▸ **To do**
In the entries below, find the line with "Image resolution: width=924" and print exactly every line from there up to and including the line with "You are a computer-use agent. 363x316 pixels.", with no other lines.
** Extracted data follows **
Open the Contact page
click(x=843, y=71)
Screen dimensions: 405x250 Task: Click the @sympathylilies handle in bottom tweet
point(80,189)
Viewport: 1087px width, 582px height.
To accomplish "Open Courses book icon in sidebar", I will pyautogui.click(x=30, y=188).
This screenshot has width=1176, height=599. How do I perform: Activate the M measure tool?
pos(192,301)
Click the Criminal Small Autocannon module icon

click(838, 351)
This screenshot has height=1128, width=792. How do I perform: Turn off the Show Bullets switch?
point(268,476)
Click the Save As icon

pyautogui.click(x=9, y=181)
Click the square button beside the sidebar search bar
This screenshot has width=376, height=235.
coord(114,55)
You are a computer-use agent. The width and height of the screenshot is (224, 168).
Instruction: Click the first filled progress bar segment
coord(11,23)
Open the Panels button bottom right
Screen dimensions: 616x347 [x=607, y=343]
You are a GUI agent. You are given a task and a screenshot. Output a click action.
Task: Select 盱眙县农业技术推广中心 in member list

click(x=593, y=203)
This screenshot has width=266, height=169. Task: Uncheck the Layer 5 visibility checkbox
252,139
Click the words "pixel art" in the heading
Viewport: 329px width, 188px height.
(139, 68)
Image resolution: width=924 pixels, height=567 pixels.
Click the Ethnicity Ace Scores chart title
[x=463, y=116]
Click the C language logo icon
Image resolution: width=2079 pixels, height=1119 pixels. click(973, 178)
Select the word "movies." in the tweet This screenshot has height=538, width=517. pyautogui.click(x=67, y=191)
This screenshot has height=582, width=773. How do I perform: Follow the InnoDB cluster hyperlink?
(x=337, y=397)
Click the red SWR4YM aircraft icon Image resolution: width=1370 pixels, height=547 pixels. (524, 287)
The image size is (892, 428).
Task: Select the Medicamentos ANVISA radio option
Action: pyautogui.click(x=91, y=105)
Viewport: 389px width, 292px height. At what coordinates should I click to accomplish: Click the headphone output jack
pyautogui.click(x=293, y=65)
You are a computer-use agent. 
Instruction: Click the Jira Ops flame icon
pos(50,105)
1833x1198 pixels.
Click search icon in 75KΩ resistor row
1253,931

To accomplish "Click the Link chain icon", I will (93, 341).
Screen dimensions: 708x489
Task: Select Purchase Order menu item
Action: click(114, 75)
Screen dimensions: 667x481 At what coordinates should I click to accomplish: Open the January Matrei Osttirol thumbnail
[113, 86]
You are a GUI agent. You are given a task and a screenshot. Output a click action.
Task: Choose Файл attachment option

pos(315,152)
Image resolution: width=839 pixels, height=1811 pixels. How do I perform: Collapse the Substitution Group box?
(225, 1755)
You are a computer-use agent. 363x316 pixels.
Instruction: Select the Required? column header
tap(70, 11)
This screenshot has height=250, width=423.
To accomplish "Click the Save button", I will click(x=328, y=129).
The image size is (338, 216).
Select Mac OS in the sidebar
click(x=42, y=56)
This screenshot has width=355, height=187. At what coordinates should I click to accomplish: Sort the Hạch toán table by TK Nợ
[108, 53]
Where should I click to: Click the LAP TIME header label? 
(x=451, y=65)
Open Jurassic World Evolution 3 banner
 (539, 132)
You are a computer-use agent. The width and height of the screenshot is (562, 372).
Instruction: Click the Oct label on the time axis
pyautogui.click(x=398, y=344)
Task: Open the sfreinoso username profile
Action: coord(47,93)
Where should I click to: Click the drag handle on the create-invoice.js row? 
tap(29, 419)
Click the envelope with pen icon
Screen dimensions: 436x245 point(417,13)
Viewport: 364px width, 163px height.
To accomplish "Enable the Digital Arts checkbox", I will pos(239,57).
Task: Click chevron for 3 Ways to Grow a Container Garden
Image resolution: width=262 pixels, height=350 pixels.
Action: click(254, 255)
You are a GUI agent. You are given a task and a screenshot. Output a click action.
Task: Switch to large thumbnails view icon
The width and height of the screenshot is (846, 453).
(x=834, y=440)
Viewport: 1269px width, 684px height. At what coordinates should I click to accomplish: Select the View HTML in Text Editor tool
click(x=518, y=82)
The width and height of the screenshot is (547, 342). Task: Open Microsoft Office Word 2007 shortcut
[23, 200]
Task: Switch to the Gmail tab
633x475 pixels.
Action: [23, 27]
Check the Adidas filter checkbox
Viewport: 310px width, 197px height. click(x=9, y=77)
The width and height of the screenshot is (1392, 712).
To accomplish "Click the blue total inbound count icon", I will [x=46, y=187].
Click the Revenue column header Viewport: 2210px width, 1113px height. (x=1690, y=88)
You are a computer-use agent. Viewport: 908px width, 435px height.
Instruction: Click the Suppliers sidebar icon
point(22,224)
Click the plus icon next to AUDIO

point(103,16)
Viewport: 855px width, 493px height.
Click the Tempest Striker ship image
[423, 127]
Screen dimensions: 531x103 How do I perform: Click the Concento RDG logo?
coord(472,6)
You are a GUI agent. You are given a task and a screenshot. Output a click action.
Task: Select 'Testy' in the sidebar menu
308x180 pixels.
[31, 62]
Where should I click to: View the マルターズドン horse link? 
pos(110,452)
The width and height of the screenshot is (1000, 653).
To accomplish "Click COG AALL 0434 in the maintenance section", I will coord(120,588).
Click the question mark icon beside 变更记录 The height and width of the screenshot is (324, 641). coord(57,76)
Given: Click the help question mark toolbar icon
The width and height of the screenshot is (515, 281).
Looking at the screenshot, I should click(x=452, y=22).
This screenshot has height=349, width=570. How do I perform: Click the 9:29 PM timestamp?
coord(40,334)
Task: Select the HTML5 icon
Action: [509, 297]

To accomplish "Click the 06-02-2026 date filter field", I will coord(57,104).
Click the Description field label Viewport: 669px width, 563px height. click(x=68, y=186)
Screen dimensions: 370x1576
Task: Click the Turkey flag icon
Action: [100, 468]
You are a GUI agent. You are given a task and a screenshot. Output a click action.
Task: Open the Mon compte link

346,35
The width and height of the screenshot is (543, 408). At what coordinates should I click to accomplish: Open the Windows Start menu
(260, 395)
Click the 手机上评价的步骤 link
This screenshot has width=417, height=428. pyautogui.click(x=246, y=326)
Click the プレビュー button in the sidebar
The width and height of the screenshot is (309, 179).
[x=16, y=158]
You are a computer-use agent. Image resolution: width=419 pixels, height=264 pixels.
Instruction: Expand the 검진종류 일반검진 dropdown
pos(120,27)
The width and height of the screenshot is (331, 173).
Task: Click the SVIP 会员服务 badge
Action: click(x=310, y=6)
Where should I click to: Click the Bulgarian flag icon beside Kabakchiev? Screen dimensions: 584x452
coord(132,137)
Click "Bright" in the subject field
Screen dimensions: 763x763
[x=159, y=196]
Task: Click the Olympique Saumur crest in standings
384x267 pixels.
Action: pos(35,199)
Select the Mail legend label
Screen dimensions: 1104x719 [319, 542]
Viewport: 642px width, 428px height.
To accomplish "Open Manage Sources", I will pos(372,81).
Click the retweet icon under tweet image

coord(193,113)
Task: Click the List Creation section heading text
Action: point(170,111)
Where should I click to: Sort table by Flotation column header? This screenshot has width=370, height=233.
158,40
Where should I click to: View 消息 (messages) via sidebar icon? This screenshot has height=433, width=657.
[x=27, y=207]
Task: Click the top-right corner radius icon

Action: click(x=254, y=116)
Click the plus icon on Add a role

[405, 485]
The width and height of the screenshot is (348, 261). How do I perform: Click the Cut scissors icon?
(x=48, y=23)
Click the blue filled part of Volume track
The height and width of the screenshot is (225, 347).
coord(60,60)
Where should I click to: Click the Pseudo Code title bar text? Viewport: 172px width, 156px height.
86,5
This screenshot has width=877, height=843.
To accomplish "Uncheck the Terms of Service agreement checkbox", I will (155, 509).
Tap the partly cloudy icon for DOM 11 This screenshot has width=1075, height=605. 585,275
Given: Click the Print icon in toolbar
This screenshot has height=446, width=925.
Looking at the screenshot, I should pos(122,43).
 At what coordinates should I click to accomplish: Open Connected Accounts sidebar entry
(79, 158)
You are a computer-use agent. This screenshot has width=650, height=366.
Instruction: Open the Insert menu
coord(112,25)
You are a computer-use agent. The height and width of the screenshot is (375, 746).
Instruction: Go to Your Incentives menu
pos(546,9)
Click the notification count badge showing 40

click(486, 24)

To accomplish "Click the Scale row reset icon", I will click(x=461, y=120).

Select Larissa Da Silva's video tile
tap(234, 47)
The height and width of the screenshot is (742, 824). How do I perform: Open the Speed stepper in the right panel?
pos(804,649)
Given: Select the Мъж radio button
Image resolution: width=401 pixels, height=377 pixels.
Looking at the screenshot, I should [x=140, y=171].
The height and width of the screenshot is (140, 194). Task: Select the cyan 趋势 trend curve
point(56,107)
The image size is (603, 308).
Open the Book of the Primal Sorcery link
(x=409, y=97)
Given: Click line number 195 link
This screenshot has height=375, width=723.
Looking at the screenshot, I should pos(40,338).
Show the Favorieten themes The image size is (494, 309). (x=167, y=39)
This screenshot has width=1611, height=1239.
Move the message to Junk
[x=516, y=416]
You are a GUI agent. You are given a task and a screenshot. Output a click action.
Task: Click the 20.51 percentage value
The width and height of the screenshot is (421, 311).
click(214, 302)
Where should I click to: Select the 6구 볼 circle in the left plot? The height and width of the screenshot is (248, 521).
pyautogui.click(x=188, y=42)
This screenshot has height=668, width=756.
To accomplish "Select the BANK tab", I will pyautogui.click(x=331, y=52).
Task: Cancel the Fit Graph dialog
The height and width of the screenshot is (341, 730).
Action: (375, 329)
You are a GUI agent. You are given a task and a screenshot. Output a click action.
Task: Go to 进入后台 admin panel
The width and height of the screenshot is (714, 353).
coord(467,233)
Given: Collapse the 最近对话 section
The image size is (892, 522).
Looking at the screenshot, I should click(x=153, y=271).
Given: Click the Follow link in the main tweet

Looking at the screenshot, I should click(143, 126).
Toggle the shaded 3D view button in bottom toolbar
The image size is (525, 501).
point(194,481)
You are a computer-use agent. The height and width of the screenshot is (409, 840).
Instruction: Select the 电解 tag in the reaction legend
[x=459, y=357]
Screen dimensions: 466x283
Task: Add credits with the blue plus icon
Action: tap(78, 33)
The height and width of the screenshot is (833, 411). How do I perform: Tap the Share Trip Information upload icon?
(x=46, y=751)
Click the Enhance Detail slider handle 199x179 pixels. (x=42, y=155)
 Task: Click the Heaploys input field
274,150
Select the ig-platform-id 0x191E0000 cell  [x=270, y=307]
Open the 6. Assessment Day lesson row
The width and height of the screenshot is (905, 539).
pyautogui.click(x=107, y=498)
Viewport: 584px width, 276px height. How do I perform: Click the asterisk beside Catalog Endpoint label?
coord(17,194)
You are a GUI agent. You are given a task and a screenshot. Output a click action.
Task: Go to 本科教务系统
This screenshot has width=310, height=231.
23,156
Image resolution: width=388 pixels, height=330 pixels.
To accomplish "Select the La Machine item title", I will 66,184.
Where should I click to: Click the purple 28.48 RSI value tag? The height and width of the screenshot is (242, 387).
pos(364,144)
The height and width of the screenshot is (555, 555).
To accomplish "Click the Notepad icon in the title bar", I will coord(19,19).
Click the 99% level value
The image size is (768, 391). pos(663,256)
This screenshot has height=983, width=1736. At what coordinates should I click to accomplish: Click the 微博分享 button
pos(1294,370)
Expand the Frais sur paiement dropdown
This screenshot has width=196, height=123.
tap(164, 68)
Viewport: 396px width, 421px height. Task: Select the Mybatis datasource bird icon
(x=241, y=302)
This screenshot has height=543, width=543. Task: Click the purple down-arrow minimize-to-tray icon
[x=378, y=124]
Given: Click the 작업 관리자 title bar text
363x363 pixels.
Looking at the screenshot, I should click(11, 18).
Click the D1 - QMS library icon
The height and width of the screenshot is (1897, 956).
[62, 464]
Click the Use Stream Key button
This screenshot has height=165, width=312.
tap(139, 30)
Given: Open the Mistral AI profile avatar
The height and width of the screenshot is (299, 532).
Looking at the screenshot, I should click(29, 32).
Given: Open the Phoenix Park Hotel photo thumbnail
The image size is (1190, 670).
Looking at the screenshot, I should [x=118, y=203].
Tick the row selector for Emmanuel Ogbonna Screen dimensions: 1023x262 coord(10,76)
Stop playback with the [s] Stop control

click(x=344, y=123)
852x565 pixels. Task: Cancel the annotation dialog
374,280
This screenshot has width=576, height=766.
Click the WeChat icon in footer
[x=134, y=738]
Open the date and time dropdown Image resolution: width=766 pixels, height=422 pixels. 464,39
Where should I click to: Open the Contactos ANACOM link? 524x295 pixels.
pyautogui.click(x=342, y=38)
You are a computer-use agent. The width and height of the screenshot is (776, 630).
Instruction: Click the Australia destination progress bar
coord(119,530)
** End of Extracted data **
▸ **Reply to the task**
Image resolution: width=924 pixels, height=567 pixels.
Click the Ethnicity Ace Scores chart title
[x=463, y=116]
Click the C language logo icon
Image resolution: width=2079 pixels, height=1119 pixels. click(973, 178)
Select the word "movies." in the tweet This screenshot has height=538, width=517. pyautogui.click(x=67, y=191)
This screenshot has height=582, width=773. How do I perform: Follow the InnoDB cluster hyperlink?
(x=337, y=397)
Click the red SWR4YM aircraft icon Image resolution: width=1370 pixels, height=547 pixels. (524, 287)
The image size is (892, 428).
Task: Select the Medicamentos ANVISA radio option
Action: pyautogui.click(x=91, y=105)
Viewport: 389px width, 292px height. At what coordinates should I click to accomplish: Click the headphone output jack
pyautogui.click(x=293, y=65)
You are a computer-use agent. 
Instruction: Click the Jira Ops flame icon
pos(50,105)
1833x1198 pixels.
Click search icon in 75KΩ resistor row
1253,931

To accomplish "Click the Link chain icon", I will (93, 341).
Screen dimensions: 708x489
Task: Select Purchase Order menu item
Action: click(114, 75)
Screen dimensions: 667x481 At what coordinates should I click to accomplish: Open the January Matrei Osttirol thumbnail
[113, 86]
You are a GUI agent. You are given a task and a screenshot. Output a click action.
Task: Choose Файл attachment option

pos(315,152)
Image resolution: width=839 pixels, height=1811 pixels. How do I perform: Collapse the Substitution Group box?
(225, 1755)
You are a computer-use agent. 363x316 pixels.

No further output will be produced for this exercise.